Oh, and the unknown unknowns.

Q: Unknown unknowns? Are you talking about Donald Rumsfeld?

A: No, but I’m stealing his term for unprecedented and unpredictable events (sometimes also known as black swans). From the point of view of an observer in 1909, the modern consumer electronics industry (not to mention computing and internetworking) is a black swan, a radical departure from the then-predictable revolutionary enabling technologies (automobiles and aeroplanes). Planes, trains and automobiles were already present, and progressed remarkably well — and a smart mind in 1909 would have predicted this. But antibiotics, communication satellites, and nuclear weapons were another matter. Some of these items were mentioned, in very approximate form, by 1909-era futurists, but for the most part they took the world by surprise.

We’re certainly going to see unknown unknowns in the 21st century. Possible sources of existential surprise include (but are not limited to) biotechnology, nanotechnology, AI, climate change, supply chain/logistics breakthroughs to rival the shipping container, fork lift pallet, bar code, and RFID chip — and politics. But there’ll be other stuff so weird and strange I can’t even guess at it.

Q: Eh? But what’s the big picture?

A: The big picture is that since around 2005, the human species has — for the first time ever — become a predominantly urban species. Prior to that time, the majority of humans lived in rural/agricultural lifestyles. Since then, just over 50% of us now live in cities; the move to urbanization is accelerating. If it continues at the current pace, then some time after 2100 the human population will tend towards the condition of the UK — in which roughly 99% of the population live in cities or suburbia.

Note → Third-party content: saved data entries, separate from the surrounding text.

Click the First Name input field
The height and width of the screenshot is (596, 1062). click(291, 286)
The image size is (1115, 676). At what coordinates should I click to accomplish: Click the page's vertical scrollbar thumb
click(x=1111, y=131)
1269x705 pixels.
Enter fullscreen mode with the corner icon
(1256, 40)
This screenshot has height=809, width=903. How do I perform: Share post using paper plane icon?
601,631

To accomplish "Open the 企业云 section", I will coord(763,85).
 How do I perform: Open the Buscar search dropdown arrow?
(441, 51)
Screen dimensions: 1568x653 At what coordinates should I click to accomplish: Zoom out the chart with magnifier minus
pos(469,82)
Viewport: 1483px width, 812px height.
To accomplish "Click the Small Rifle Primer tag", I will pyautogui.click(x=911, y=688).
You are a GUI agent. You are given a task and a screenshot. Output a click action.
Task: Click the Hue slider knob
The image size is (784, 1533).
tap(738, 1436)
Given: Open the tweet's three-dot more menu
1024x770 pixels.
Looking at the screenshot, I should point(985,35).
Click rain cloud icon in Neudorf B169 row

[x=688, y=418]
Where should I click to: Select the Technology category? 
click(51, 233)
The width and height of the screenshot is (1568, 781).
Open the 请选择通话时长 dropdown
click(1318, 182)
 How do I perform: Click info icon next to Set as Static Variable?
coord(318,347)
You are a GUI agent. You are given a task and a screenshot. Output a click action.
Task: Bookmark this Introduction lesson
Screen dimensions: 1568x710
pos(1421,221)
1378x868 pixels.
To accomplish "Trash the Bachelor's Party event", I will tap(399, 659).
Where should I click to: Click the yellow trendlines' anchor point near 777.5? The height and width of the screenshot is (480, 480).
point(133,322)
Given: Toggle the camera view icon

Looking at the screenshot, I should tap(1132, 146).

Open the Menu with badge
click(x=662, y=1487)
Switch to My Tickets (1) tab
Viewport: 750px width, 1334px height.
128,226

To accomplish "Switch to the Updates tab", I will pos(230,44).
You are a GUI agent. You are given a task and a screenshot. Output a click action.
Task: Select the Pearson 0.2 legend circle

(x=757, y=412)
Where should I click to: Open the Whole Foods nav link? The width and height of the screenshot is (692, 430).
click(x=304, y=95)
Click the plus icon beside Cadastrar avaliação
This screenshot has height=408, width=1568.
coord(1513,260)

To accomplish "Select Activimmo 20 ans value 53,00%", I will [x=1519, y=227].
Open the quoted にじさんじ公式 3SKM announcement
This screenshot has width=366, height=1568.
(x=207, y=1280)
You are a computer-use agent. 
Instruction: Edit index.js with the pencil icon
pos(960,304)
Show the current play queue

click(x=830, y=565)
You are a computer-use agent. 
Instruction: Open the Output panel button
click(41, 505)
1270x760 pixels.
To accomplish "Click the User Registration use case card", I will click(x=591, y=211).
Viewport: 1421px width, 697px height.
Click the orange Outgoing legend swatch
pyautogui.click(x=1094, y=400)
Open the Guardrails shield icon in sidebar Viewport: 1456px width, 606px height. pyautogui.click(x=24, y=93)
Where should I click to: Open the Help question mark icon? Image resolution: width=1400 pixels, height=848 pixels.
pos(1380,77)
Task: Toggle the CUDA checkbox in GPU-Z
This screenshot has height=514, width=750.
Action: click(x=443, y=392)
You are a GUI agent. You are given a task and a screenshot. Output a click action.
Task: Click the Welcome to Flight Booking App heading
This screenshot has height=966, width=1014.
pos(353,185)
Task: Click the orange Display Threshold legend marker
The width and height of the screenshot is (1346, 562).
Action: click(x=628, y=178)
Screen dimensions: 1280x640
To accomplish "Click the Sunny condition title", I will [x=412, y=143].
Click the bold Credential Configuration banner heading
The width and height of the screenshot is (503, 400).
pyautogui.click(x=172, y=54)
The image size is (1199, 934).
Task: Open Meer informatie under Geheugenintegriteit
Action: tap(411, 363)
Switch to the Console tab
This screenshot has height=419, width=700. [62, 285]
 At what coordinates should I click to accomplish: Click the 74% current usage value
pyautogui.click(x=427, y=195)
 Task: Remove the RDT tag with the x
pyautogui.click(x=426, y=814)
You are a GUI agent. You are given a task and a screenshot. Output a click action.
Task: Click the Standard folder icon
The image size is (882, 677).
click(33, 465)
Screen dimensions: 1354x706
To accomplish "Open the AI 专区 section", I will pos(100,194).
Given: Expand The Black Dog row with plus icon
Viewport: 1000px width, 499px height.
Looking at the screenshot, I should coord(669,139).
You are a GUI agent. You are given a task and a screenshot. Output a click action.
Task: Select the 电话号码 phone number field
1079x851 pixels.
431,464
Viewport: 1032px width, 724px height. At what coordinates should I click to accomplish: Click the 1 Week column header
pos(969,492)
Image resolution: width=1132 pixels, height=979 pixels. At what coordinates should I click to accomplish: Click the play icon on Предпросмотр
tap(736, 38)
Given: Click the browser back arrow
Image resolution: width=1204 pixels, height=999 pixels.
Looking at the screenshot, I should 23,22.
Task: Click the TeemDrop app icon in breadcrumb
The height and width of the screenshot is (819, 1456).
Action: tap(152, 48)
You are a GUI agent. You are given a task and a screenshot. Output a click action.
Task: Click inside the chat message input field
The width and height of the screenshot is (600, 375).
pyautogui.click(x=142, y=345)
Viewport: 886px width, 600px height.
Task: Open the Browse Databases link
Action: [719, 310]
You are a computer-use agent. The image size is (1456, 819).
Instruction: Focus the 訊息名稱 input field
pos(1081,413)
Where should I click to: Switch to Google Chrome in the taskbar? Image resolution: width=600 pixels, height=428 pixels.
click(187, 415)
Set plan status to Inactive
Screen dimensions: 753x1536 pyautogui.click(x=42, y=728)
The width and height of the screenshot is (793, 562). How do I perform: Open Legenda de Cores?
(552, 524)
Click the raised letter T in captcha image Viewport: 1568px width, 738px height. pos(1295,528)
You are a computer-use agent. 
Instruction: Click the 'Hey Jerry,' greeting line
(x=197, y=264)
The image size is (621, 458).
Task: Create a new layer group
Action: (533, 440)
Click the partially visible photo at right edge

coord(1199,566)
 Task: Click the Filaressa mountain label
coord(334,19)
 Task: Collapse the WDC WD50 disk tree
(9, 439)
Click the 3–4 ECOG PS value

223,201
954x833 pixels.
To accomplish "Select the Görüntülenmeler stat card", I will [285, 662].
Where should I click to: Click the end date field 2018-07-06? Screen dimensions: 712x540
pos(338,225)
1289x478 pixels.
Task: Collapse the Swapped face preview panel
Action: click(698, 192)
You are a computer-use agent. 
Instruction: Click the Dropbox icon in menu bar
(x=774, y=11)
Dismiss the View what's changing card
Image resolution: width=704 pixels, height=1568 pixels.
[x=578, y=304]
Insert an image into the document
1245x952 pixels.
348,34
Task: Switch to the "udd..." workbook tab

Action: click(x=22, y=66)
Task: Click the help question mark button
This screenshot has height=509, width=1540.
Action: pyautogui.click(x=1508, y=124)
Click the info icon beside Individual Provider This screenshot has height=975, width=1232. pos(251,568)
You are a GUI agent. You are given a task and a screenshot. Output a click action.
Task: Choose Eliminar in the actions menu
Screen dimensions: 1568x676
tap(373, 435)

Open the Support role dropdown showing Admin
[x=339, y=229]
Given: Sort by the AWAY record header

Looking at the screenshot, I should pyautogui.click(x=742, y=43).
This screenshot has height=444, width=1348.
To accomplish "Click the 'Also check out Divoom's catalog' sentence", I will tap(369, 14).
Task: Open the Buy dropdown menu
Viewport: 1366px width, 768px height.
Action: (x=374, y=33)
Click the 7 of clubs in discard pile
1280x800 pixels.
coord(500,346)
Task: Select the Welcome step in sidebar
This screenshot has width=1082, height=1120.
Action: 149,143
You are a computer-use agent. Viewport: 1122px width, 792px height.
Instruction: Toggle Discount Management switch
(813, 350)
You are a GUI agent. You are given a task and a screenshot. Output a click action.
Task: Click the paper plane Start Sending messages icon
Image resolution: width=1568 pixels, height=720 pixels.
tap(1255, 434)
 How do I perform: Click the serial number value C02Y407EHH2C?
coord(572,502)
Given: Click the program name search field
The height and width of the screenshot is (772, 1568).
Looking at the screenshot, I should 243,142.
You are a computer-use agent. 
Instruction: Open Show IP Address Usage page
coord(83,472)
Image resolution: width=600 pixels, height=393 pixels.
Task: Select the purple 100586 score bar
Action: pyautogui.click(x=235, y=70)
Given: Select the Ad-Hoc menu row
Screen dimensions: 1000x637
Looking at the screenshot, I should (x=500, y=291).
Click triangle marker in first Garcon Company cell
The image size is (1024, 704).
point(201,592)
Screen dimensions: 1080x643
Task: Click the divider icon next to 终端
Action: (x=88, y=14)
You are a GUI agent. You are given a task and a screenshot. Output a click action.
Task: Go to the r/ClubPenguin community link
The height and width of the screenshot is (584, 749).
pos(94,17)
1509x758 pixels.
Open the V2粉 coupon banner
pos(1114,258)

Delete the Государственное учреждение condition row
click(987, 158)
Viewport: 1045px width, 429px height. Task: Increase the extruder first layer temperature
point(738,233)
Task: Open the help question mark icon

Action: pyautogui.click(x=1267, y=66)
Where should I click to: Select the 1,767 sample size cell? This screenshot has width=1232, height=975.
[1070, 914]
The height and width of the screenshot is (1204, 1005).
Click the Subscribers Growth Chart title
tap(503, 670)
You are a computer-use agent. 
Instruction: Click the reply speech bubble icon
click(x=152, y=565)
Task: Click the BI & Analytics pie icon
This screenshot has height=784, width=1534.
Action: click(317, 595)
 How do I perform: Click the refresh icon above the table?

This is going to affect everything.

It’s going to affect epidemiology. It’s going to affect wealth production. It’s going to affect agriculture (possibly for the better, if it means a global shift towards concentrated high-intensity food production, possibly in vertical farms, and a re-wilding/return to nature of depopulated and underutilized former rural areas). It’s going to affect the design and layout of our power, transport, and information grids. It’s going to affect our demographics (urban populations tend to grow by immigration, and tend to feature lower birth rates than agricultural communities).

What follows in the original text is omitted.